## TEXT EXCERPT:

- - -

Hacker News new | past | comments | ask | show | jobs | submit login
Ask HN: why are domain names reversely ordered?
25 points by riobard on Oct 17, 2009 | hide | past | favorite | 45 comments
Why is it www.google.com instead of com.google.www? Tried searching for a good explanation but found nothing helpful. Is there any solid reasons for the arrangement, or is it just a random choice?

[EDIT]: as bajsejohannes points out, the major problem of the current arrangement is that it differs from the order of the path component, as in

    www.google.com/path/to/the/file
it really makes more sense to say

    com.google.www/path/to/the/file



I think it comes down to history. Host names existed before domain names. When domains were bolted on they used the idea of a default domain for each host and that made sense to be on the end.

Consider:

  telnet hosta          # established way
  telnet hosta.abc      # domain bolted on back
  telnet abc.hosta      # domain bolted on front
Since people knew the host names and were used to dealing with them, the suffix was more natural since it kept the domain cruft out at the edge.


This seems pretty much right based on the historical data.

It doesn't seem like ordering of domain name parts was given much thought. RFC 882, which first defined the domain name space, said only this:

By convention, the labels that compose a domain name are read left to right, from the most specific (lowest) to the least specific (highest).

Additionally, it seems that when the first TLD was defined, .arpa, some people were hacking to support it by just concatenating .arpa to the end of all the domain names. Concatenation, of course, is much easier than prepending when you are programming in C. Note the following from RFC 881, which described the transition to using domain names, at a time when the domain name mapping was all stored in HOSTS.TXT files:

So far, no new domains have been introduced. Only a table with all the entries having official names in the ARPA domain has been provided. This should allow programs to be constructed to deal with domain style names in a general way without any special hacks to add or delete the string ".ARPA" to or from host names.


(Just to clarify...) I know what you mean, but I don't think your question makes sense without comparing it to something. That something would naturally be the path.

www.google.com makes as much sense as com.google.www

but

www.google.com/root/sub/subsub makes less sense than com.google.www/root/sub/subsub or subsub/sub/root/www.google.com

Since the latter has consistent increasing or decreasing of specificity, while the former has not.

This incidentally mirrors what I don't like about the date format MM/DD/YY.


That's exactly what is in my mind! The mismatch of domain name order and path order really bothers me for a while and I just couldn't find a sound reason for that.

- - -

## Word and element location records:
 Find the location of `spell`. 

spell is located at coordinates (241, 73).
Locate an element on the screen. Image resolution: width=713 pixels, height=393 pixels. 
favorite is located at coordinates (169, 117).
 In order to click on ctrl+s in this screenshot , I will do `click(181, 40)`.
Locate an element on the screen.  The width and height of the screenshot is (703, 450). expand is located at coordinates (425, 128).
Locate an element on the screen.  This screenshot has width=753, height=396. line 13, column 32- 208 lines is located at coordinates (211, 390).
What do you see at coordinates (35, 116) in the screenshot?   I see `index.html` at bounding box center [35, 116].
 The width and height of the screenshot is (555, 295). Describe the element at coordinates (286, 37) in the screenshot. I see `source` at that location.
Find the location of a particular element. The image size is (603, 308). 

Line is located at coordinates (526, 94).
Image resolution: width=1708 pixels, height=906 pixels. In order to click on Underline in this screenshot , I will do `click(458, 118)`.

- - -

## PROBLEM 1:
Summarize the thread on domain name order in two sentences.
## PROBLEM 2:
Return the listing line for line, starting with its first line and going on through the line that contains "coordinates (211, 390).".

## CORRECT RESULT 1:
A forum post asks why domain names run from most specific to least specific, as in www.google.com rather than com.google.www, and points out that this order clashes with the order of the path components. Replies trace it to history: host names existed before domains, which were added at the end, and RFC 882 set the left-to-right convention from most to least specific without the ordering seeming to get much thought.

## CORRECT RESULT 2:
 Find the location of `spell`. 

spell is located at coordinates (241, 73).
Locate an element on the screen. Image resolution: width=713 pixels, height=393 pixels. 
favorite is located at coordinates (169, 117).
 In order to click on ctrl+s in this screenshot , I will do `click(181, 40)`.
Locate an element on the screen.  The width and height of the screenshot is (703, 450). expand is located at coordinates (425, 128).
Locate an element on the screen.  This screenshot has width=753, height=396. line 13, column 32- 208 lines is located at coordinates (211, 390).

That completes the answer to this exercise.